Jade nigdy nie podejrzewałaby, że będzie jedną z tych porzuconych przed ołtarzem, a jednak jej wieloletni narzeczony porzuca ją w dniu ślubu. Po tym upokorzeniu postanawia zacząć od nowa i wyjeżdża do swojej przyjaciółki do Kolorado. Początkowo ma mieszkać na ranczu z Marjore i jej trzema braćmi, z czego jednego z nich dopiero pozna. Talon odbiera ją z lotniska, ale od razu widać, że nie należy do zbyt uprzejmych. Ukrywa się za murem i nikomu nie pozwala się do siebie zbliżyć. Czy Jade to się uda?

Nie jest tajemnicą, że lubię romanse oraz erotyki, taka miła odskocznia od codzienności i czas na kilka chwil marzeń o idealnym partnerze. Pożądanie na tyle zaciekawiło mnie opisem, że postanowiłam dać szansę autorce i tej serii. Czy było warto?

Otóż… nie. Ja wiem, że od takich książek nie powinno się oczekiwać zbyt wiele, ale gdy zabieram się za czytanie powieści romantyczno-erotycznej mam nadzieję, chociaż na coś w miarę dobrego, a Pożądanie jest bardzo dalekie od, chociażby przeciętności. Bolesne, ale szczere.

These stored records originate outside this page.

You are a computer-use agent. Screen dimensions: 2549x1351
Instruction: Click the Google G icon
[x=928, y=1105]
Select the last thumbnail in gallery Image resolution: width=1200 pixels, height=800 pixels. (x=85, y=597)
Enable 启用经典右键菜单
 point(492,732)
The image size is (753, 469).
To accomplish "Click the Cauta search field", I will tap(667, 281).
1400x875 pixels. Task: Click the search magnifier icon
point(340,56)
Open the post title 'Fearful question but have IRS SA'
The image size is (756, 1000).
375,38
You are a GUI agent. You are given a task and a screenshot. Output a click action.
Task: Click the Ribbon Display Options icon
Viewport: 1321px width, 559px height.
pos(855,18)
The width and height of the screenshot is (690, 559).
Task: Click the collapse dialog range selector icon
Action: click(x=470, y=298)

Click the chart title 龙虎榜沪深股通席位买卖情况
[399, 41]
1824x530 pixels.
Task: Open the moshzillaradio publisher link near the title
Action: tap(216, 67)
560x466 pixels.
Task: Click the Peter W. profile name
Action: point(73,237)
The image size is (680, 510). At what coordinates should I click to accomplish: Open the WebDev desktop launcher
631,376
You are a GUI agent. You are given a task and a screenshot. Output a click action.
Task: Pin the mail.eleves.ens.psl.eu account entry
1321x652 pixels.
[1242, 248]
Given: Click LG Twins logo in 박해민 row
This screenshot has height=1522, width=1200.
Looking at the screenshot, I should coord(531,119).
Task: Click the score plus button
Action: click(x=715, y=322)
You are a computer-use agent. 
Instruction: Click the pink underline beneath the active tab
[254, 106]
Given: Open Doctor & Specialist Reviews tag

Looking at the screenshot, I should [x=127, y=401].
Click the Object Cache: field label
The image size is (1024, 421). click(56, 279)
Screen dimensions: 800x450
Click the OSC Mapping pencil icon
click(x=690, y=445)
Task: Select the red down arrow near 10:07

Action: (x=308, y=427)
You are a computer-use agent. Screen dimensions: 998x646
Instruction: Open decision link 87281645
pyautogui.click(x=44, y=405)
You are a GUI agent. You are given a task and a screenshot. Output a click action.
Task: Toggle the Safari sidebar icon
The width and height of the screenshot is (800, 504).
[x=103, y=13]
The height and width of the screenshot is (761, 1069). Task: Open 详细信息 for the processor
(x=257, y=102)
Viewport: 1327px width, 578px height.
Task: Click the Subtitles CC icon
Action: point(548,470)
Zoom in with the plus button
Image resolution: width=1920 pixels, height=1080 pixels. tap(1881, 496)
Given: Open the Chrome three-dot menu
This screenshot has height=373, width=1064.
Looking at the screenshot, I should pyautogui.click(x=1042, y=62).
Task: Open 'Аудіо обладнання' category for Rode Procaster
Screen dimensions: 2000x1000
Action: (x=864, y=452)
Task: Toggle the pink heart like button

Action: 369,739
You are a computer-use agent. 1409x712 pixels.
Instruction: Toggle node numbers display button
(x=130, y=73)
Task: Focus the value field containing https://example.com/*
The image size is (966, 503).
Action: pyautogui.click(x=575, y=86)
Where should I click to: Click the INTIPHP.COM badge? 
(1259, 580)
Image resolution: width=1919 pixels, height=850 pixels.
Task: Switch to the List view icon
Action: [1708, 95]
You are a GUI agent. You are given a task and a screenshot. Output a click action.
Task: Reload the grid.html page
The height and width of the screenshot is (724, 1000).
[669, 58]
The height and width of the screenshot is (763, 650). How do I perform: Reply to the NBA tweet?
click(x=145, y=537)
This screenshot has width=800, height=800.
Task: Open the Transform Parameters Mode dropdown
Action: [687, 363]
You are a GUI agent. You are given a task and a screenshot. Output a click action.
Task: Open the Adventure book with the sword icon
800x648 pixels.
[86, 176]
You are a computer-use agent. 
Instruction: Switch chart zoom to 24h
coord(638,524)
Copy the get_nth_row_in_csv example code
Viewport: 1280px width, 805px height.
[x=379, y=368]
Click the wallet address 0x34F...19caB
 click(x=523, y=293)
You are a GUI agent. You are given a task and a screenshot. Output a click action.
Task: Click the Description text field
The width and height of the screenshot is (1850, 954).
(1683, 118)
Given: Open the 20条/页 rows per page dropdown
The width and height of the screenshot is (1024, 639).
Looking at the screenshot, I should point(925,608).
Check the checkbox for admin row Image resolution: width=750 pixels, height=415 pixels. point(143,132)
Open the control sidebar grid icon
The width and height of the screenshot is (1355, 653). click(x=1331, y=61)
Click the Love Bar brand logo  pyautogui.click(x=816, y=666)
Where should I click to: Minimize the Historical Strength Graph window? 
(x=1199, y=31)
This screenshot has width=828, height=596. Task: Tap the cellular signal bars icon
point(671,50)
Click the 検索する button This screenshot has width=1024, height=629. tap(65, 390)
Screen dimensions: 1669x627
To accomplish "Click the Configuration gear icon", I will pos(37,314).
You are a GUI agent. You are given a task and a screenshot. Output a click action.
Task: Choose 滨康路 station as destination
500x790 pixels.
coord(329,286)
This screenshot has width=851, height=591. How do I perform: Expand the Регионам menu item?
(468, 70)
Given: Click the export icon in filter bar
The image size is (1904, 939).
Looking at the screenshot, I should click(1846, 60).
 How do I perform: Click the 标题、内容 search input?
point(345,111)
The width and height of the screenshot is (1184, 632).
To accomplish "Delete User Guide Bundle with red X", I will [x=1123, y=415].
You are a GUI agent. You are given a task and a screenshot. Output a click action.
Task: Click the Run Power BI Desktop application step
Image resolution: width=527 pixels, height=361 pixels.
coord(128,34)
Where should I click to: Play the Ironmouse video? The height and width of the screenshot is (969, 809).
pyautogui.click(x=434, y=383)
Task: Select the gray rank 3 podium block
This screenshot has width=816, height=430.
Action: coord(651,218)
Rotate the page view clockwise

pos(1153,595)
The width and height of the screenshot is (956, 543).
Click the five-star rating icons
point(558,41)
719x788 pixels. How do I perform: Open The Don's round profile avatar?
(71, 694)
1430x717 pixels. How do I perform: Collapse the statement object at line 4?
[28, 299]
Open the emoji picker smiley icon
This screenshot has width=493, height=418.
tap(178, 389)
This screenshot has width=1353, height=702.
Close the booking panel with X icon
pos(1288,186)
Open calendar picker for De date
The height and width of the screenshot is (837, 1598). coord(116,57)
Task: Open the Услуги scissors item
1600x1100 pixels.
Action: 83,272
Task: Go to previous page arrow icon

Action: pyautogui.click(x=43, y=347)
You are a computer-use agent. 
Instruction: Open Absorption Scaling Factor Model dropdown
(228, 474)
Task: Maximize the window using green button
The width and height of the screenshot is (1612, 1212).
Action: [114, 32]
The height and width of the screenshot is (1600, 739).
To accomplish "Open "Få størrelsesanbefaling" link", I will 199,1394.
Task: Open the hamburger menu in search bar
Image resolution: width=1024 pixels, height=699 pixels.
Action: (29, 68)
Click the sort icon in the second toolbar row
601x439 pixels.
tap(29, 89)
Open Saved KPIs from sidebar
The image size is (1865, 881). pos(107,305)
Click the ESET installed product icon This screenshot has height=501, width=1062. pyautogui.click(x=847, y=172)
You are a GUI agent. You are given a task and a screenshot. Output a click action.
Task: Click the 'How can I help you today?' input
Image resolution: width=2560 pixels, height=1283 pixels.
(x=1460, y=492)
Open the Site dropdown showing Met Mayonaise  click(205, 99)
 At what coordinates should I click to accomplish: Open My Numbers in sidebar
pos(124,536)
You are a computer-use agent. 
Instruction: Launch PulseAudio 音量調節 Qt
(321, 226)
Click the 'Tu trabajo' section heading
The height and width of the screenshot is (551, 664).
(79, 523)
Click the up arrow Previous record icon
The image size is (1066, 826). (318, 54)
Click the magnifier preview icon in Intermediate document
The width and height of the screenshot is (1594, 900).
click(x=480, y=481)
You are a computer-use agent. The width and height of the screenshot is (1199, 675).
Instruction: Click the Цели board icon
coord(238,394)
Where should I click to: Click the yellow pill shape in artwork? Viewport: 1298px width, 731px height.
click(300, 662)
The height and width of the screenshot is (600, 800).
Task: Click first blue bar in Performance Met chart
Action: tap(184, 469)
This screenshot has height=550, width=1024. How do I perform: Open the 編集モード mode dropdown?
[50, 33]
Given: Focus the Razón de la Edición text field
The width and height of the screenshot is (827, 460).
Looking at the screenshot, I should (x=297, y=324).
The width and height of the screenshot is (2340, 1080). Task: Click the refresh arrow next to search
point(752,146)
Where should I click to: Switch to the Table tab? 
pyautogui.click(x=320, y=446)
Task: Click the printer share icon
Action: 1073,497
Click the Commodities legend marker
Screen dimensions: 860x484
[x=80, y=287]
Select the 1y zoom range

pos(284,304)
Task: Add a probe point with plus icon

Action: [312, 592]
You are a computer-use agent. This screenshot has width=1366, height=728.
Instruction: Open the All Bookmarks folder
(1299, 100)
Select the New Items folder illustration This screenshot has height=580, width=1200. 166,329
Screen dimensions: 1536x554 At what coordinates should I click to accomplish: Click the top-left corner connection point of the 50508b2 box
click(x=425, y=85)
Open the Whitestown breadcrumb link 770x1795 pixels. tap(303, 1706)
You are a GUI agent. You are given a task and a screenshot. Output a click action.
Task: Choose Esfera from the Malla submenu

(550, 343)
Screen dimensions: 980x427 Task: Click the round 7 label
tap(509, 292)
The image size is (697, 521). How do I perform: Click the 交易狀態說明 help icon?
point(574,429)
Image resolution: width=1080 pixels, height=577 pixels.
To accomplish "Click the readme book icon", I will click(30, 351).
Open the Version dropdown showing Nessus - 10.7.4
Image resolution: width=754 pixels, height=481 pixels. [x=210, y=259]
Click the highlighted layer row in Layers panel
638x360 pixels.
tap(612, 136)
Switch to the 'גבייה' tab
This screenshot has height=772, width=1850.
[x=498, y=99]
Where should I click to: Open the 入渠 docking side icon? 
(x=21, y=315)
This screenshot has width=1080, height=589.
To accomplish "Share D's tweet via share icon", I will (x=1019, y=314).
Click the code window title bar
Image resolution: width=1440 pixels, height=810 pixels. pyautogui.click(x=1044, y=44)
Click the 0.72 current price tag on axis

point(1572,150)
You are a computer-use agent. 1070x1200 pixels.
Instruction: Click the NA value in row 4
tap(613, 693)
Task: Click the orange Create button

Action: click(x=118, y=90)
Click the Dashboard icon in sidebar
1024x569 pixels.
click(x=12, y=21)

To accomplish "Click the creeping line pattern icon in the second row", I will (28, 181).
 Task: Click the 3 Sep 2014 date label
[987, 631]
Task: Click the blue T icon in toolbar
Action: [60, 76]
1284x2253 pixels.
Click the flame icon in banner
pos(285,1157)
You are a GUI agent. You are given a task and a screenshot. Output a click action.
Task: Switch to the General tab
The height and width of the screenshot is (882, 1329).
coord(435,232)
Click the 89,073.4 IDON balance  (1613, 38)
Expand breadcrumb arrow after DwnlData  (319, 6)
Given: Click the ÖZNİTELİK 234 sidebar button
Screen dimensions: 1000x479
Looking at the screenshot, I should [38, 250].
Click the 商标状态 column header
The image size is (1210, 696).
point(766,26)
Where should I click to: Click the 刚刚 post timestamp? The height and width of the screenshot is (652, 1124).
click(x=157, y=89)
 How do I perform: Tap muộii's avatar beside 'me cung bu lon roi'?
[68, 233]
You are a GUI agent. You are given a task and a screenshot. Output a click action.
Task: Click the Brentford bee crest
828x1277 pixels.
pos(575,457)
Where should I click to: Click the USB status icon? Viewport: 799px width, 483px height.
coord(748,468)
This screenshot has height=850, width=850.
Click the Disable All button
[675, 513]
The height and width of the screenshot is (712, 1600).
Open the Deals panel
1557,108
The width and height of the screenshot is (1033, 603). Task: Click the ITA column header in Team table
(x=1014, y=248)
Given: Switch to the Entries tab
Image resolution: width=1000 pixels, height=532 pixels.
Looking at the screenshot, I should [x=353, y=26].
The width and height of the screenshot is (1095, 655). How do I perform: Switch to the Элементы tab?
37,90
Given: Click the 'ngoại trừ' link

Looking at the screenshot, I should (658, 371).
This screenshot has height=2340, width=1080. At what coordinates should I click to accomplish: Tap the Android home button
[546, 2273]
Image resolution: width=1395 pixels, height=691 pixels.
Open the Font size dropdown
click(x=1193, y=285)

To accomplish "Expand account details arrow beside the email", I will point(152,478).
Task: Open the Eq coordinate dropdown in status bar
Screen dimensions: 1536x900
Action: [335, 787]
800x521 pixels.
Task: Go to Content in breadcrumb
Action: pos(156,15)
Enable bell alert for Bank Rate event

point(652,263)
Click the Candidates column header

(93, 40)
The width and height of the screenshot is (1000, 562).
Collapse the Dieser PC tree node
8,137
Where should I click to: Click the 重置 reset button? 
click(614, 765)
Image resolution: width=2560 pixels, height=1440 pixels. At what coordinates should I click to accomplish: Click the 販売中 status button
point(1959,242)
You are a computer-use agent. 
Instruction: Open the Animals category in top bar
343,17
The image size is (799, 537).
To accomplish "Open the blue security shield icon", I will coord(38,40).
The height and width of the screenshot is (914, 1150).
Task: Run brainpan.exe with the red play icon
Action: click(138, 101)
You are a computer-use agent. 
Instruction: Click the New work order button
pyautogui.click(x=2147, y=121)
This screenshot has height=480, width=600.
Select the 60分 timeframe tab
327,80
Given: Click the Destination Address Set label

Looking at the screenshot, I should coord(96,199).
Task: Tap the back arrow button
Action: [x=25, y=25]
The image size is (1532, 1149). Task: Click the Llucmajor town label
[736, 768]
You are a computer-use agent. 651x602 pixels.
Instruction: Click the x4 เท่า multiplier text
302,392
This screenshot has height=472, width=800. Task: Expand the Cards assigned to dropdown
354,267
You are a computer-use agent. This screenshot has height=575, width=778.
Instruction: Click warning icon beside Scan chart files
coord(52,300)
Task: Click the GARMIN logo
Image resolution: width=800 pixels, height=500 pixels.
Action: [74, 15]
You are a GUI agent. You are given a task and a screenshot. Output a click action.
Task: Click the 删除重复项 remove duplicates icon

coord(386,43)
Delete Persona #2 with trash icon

Nie wiem, czy to wina tłumacza, czy autorka ma taki styl, ale język, jakim jest napisana ta książka, aż drażni swoją sztywnością, brakiem plastyczności i brakiem umiejętności przekazania nie tylko obrazów, ale i uczuć. Nic, kompletnie nic. Żadnych emocji, ciekawych wątków, napięcia czy nawet tytułowego pożądania.

Bohaterowie. O, to temat rzeka, tyle mam wobec nich zarzutów – postaram się jednak to jakoś skrócić. Dawno nie spotkałam się z tak bezosobową bohaterką pozbawioną godności i klasy i to przez nią samą… Ja rozumiem pożądanie, ale gdy ktoś traktuje cię tak jak Talon, to dajesz mu kopa i odchodzisz. Bo nic, absolutnie nic nie tłumaczy jego chamskiego, bezczelnego i obrażającego zachowania. Nie i już.

Pożądanie mnie znudziło, męczył mnie sztywny język, brak jakichkolwiek uczuć i zachowanie bohaterów. Nie zżyłam się z nimi, nie przejęłam ich losami. Jedyne, co odczuwałam, to rosnącą irytację, że Talon jest takim dupkiem, a Jade nie ma godności osobistej i pozwala się tak traktować, ba!, wręcz błaga o chwilę uwagi. Ta historia jest zła, wręcz okropna i nie potrafię znaleźć w niej czegoś pozytywnego. Sztuczna, płaska, irytująca, pokazująca, że kobietę można traktować jak rzecz, wykorzystywać i odkładać. Nawet dramatyczny wątek nie wzbudził we mnie krztyny zainteresowania. Hardt nie zdobyła mojej sympatii i ze strachem patrzę na drugi tom czekający na półce…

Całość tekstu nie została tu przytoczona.